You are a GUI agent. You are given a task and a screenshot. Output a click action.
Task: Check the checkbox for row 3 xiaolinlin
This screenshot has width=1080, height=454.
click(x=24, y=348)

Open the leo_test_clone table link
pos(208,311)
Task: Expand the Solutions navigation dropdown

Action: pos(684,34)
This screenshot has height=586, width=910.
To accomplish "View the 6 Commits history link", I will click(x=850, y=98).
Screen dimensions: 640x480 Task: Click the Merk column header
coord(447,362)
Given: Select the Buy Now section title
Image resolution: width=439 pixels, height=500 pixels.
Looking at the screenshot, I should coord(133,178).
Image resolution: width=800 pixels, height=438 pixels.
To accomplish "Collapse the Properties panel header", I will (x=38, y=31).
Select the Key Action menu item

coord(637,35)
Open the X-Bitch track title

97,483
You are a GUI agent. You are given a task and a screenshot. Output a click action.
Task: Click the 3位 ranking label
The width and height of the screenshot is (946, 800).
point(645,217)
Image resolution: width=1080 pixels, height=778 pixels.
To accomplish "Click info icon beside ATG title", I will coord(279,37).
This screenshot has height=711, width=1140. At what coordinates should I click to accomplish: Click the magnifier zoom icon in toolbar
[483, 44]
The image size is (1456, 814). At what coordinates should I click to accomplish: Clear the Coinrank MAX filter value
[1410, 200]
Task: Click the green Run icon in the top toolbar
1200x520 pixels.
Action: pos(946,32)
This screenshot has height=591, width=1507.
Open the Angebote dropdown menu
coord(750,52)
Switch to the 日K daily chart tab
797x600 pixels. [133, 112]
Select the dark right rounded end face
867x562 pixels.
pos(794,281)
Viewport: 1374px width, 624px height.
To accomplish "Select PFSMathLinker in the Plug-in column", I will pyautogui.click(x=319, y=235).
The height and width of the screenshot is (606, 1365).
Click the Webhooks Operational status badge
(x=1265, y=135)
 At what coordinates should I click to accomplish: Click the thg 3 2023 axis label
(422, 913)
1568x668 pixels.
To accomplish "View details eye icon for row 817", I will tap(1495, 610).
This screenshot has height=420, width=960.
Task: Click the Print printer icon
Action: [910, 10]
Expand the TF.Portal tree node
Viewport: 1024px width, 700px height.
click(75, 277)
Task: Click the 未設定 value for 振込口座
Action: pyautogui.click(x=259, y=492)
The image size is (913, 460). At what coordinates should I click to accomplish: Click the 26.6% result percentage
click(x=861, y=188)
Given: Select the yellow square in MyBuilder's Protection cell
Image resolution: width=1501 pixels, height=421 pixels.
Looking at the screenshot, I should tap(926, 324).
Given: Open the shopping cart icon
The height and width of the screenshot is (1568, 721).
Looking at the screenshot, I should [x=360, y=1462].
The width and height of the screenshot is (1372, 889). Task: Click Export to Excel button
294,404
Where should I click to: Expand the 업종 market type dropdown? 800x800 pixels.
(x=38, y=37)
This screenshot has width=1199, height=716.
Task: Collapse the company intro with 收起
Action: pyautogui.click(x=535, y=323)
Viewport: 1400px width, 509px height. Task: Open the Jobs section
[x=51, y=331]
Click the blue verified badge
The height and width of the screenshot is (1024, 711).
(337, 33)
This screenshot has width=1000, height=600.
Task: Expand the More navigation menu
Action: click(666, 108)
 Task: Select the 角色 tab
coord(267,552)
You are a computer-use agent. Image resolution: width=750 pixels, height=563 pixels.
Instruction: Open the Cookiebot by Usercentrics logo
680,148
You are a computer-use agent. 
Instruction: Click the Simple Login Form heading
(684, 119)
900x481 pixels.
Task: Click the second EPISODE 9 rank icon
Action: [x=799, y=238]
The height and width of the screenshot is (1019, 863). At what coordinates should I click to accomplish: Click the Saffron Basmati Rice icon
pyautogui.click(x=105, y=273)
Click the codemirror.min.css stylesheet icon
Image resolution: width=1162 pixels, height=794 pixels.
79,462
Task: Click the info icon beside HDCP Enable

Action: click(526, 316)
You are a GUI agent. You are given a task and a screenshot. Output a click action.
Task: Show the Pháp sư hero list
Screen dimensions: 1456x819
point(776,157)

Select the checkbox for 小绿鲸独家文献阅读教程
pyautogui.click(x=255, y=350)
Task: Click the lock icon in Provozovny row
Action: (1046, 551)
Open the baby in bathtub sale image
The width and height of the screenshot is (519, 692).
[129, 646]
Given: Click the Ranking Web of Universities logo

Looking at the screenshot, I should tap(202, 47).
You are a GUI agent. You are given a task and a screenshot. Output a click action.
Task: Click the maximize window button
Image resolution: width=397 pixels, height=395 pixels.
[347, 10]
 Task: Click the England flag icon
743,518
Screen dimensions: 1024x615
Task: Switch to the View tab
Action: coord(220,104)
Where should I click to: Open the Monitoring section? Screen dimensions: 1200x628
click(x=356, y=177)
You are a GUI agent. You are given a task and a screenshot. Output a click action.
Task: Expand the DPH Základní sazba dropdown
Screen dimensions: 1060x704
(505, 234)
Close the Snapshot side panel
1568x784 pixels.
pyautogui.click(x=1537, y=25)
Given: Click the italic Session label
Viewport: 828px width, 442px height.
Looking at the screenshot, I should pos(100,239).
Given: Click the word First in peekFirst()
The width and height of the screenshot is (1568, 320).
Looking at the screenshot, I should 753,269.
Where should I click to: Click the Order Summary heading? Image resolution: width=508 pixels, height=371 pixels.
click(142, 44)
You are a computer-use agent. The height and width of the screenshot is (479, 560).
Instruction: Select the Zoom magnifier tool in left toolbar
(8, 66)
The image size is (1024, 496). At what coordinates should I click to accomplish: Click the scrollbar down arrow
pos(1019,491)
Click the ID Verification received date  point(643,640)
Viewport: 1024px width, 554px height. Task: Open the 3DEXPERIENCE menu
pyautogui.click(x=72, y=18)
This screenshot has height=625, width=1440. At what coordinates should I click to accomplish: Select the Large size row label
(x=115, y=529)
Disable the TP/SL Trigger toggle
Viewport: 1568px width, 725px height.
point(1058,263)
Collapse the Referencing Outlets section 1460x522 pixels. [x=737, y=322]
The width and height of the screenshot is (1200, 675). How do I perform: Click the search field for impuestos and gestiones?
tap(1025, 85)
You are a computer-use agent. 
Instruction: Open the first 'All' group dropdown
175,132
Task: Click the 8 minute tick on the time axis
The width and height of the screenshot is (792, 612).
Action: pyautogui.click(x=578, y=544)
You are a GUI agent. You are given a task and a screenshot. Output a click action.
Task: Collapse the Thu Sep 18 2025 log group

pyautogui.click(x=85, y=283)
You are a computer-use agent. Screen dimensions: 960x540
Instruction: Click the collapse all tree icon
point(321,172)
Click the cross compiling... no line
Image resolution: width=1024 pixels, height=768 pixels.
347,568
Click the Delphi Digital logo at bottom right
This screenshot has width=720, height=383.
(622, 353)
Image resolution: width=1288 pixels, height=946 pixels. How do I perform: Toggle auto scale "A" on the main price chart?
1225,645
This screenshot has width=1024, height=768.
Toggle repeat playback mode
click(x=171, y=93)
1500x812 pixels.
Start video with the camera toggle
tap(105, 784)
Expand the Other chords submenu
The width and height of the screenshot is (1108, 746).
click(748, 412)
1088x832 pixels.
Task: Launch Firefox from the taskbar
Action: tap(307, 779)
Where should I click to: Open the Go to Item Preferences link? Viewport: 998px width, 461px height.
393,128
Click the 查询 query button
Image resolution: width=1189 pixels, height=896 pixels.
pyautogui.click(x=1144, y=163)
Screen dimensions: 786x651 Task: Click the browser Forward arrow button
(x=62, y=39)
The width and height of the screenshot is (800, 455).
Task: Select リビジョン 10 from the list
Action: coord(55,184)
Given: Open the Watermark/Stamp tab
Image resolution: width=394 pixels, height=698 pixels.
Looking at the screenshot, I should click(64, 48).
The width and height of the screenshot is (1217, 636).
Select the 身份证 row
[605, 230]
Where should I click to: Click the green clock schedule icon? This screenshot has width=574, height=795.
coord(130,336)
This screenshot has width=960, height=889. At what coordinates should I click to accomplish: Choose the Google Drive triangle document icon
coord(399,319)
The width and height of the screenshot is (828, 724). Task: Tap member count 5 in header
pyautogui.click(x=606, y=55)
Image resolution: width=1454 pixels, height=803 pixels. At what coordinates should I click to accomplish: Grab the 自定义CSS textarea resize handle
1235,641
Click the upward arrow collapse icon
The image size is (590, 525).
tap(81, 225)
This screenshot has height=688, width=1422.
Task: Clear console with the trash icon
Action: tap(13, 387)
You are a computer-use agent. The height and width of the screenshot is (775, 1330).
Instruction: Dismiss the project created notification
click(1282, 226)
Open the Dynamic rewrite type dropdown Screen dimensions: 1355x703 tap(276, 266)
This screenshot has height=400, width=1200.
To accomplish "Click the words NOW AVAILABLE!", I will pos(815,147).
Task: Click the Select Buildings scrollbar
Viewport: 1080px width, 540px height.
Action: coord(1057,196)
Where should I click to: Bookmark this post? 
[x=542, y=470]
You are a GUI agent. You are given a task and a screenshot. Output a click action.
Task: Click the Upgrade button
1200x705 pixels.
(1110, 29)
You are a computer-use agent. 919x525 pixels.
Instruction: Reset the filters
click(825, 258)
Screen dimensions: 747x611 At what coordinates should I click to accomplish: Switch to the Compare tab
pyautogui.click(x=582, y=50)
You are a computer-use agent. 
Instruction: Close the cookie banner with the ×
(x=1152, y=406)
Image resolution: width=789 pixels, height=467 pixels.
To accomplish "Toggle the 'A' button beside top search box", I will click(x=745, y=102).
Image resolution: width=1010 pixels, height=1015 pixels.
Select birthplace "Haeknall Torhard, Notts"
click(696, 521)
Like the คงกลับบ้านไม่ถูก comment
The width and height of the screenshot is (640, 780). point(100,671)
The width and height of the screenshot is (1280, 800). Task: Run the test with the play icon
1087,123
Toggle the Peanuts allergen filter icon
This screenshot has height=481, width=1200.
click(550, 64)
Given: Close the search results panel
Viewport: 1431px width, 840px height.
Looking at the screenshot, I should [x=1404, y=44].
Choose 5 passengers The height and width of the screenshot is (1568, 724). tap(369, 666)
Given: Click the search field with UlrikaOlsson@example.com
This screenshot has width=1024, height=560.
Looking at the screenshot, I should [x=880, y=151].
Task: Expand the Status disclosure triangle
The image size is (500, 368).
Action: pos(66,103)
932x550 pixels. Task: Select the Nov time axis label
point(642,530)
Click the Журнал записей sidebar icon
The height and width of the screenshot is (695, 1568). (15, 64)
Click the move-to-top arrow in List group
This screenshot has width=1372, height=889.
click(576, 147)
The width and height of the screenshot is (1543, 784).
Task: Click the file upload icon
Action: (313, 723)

——————

ASSIGNMENT = Could you please copy the lines of the listing above exactly, from its first line through the line bearing "The height and width of the screenshot is (606, 1365).", and nothing more?

EXERCISE RESULT =
You are a GUI agent. You are given a task and a screenshot. Output a click action.
Task: Check the checkbox for row 3 xiaolinlin
This screenshot has width=1080, height=454.
click(x=24, y=348)

Open the leo_test_clone table link
pos(208,311)
Task: Expand the Solutions navigation dropdown

Action: pos(684,34)
This screenshot has height=586, width=910.
To accomplish "View the 6 Commits history link", I will click(x=850, y=98).
Screen dimensions: 640x480 Task: Click the Merk column header
coord(447,362)
Given: Select the Buy Now section title
Image resolution: width=439 pixels, height=500 pixels.
Looking at the screenshot, I should coord(133,178).
Image resolution: width=800 pixels, height=438 pixels.
To accomplish "Collapse the Properties panel header", I will (x=38, y=31).
Select the Key Action menu item

coord(637,35)
Open the X-Bitch track title

97,483
You are a GUI agent. You are given a task and a screenshot. Output a click action.
Task: Click the 3位 ranking label
The width and height of the screenshot is (946, 800).
point(645,217)
Image resolution: width=1080 pixels, height=778 pixels.
To accomplish "Click info icon beside ATG title", I will coord(279,37).
This screenshot has height=711, width=1140. At what coordinates should I click to accomplish: Click the magnifier zoom icon in toolbar
[483, 44]
The image size is (1456, 814). At what coordinates should I click to accomplish: Clear the Coinrank MAX filter value
[1410, 200]
Task: Click the green Run icon in the top toolbar
1200x520 pixels.
Action: pos(946,32)
This screenshot has height=591, width=1507.
Open the Angebote dropdown menu
coord(750,52)
Switch to the 日K daily chart tab
797x600 pixels. [133, 112]
Select the dark right rounded end face
867x562 pixels.
pos(794,281)
Viewport: 1374px width, 624px height.
To accomplish "Select PFSMathLinker in the Plug-in column", I will pyautogui.click(x=319, y=235).
The height and width of the screenshot is (606, 1365).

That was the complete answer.